-- Start PASSAGE --
I call mine the *"Titan."

*I figured what the heck, the name was already on there.

:wink:

KPC


----------



## bowhuntrmaniac (Jan 22, 2012)

GEREP, I'm with you there as mine is a Titan 1 also. I just figured that name was already taken . (I was right!) I was thinking of something more Native American ( i have a great respect for Native Americans as my grandfather was). Maybe like Silent stick ,vision quest, etc.


----------



## grantmac (May 31, 2007)

I wouldn't name a bow anymore then I would name a wrench or hammer. A tool is a tool to me.

-Grant


----------



## bowhuntrmaniac (Jan 22, 2012)
-- End PASSAGE --
-- Start RECORD EXCERPTS --
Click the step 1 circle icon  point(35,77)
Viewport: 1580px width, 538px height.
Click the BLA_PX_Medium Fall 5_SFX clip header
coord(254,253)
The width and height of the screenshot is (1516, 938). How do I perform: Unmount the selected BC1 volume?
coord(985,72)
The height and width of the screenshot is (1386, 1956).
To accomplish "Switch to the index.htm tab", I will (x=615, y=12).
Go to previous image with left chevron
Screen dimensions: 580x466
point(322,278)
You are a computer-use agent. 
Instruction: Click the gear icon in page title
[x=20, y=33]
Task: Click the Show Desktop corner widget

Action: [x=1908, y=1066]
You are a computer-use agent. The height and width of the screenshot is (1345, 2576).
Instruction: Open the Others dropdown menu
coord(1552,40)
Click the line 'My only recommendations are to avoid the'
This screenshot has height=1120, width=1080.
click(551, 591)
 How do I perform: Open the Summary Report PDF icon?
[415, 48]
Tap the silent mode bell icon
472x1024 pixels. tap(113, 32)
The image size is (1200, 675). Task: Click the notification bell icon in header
-- End RECORD EXCERPTS --
- GIVEN INSTRUCTION A: Write out the part of the bow-naming thread from "GEREP, I'm with" up to and including "stick ,vision quest, etc.".
- GIVEN INSTRUCTION B:
Answer these questions from the bow-naming thread:
(i) What name does the first poster give their bow?
(ii) What does bowhuntrmaniac say their own bow is?
(iii) What tools does grantmac say they would no more name than a bow?
The listing is separate material with no connection to the bow-naming thread.

- EXPECTED ANSWER A:
GEREP, I'm with you there as mine is a Titan 1 also. I just figured that name was already taken . (I was right!) I was thinking of something more Native American ( i have a great respect for Native Americans as my grandfather was). Maybe like Silent stick ,vision quest, etc.

- EXPECTED ANSWER B:
(i) The "Titan."
(ii) A Titan 1.
(iii) A wrench or hammer.